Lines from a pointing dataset

-- begin --

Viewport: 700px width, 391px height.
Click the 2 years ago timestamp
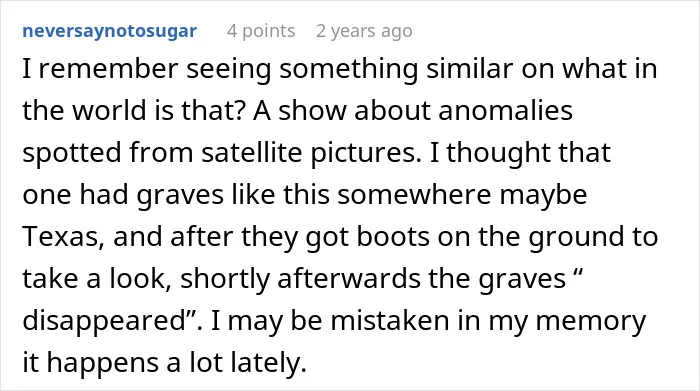tap(364, 31)
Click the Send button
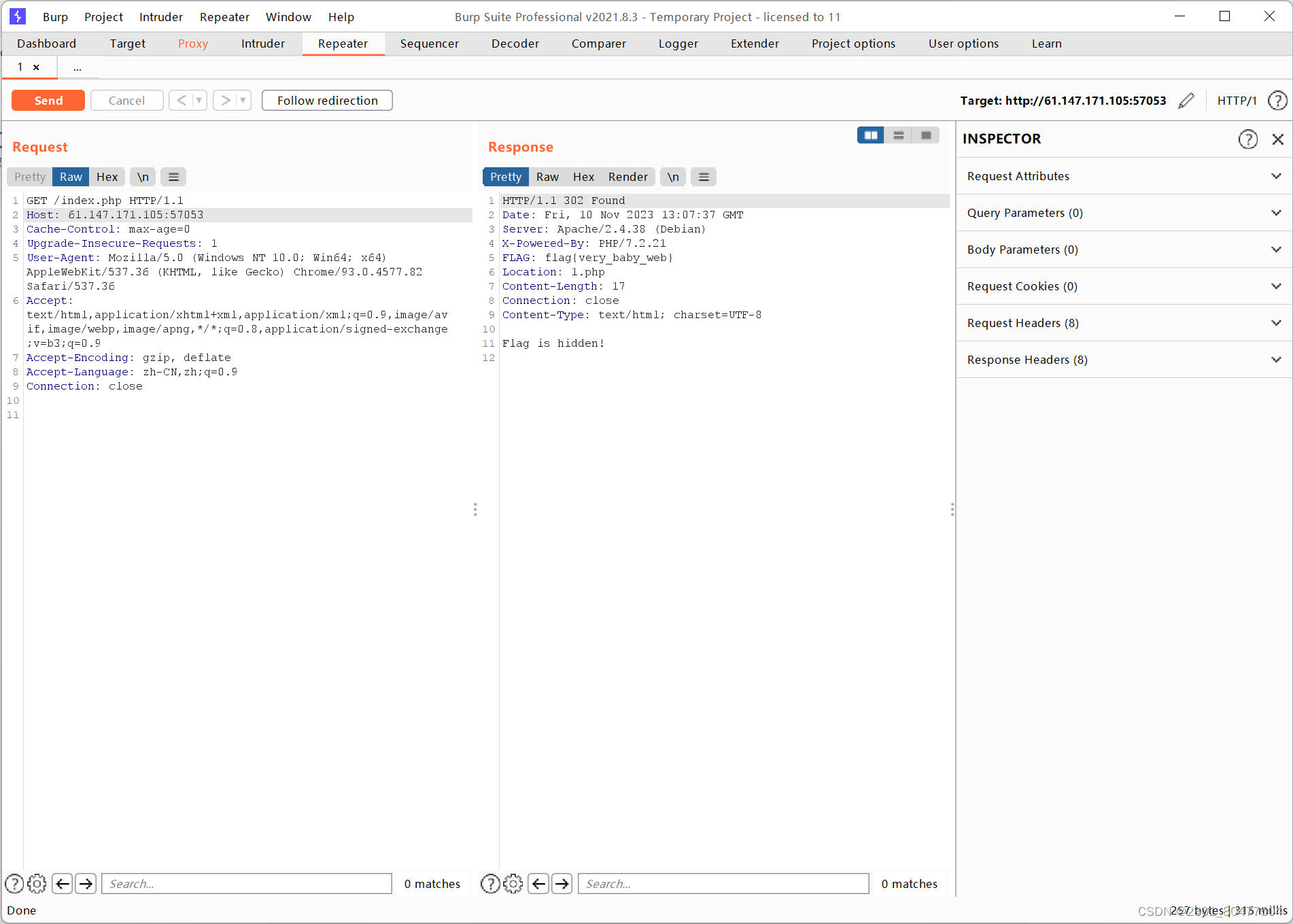1293x924 pixels. click(x=48, y=100)
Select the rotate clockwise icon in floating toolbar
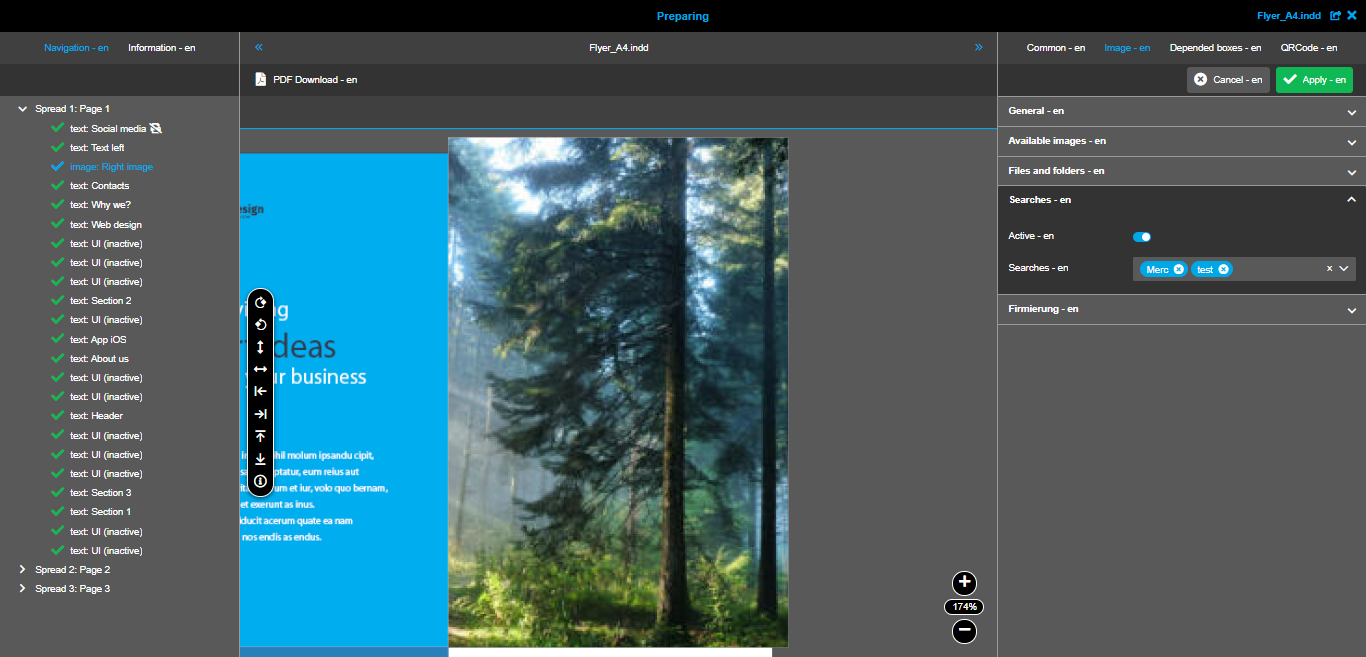The image size is (1366, 657). point(260,303)
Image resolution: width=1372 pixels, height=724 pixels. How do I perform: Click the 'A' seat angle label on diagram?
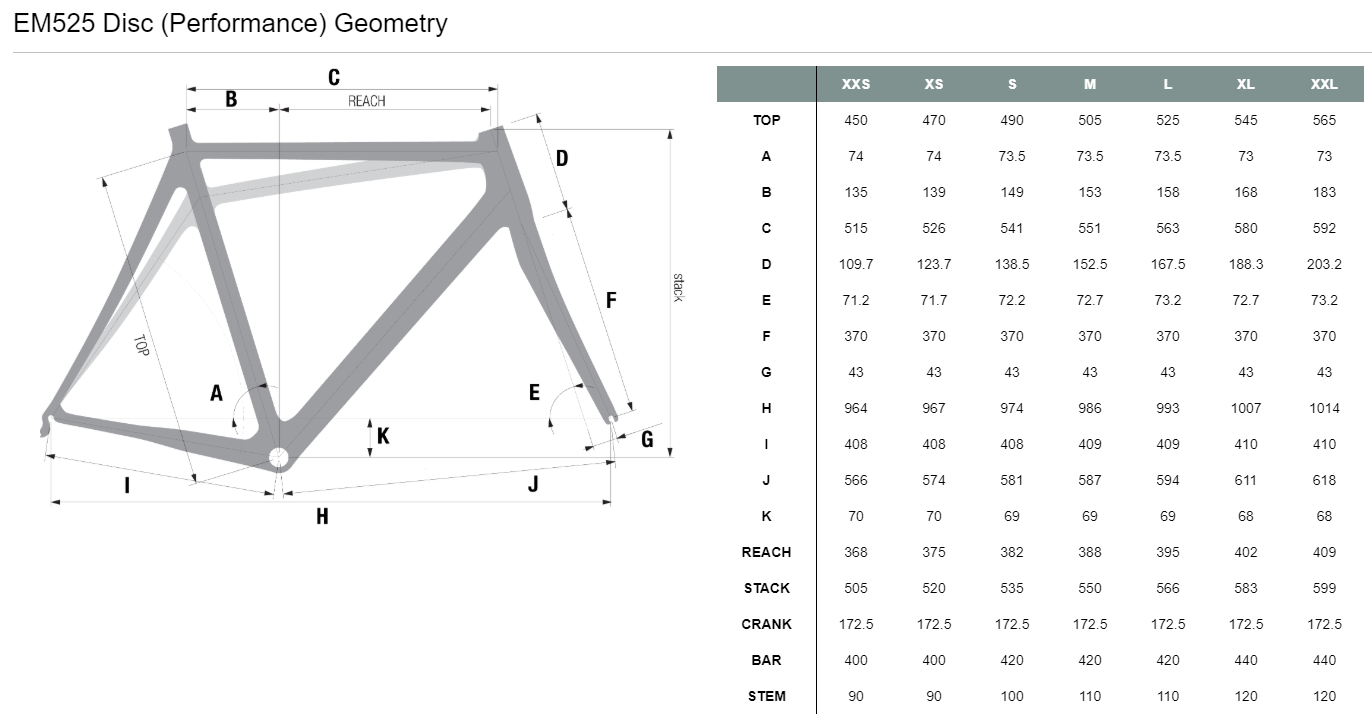point(216,393)
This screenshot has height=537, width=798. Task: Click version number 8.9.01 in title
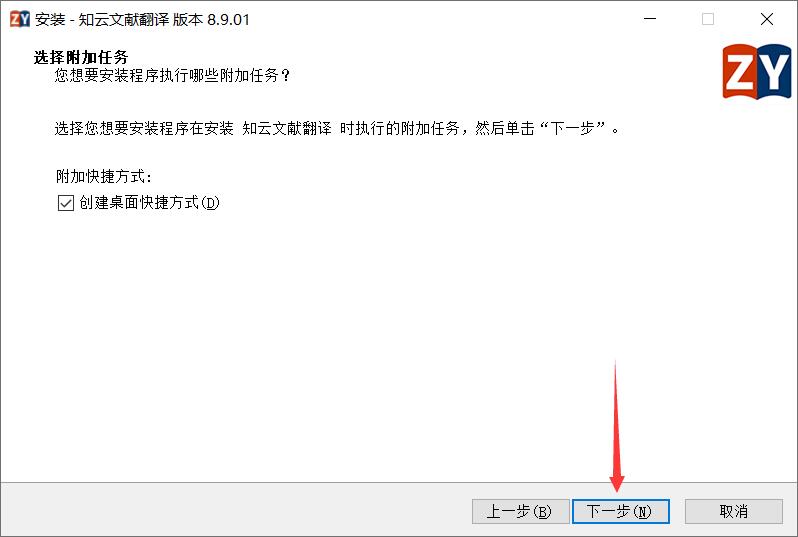coord(228,20)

-- end --

- **DO THIS**
Could you reproduce every one of the lines above word for word, leaving out the pictures?

- **SOLUTION BELOW**
Viewport: 700px width, 391px height.
Click the 2 years ago timestamp
tap(364, 31)
Click the Send button
1293x924 pixels. click(x=48, y=100)
Select the rotate clockwise icon in floating toolbar
The image size is (1366, 657). point(260,303)
Image resolution: width=1372 pixels, height=724 pixels. How do I perform: Click the 'A' seat angle label on diagram?
point(216,393)
This screenshot has height=537, width=798. Task: Click version number 8.9.01 in title
coord(228,20)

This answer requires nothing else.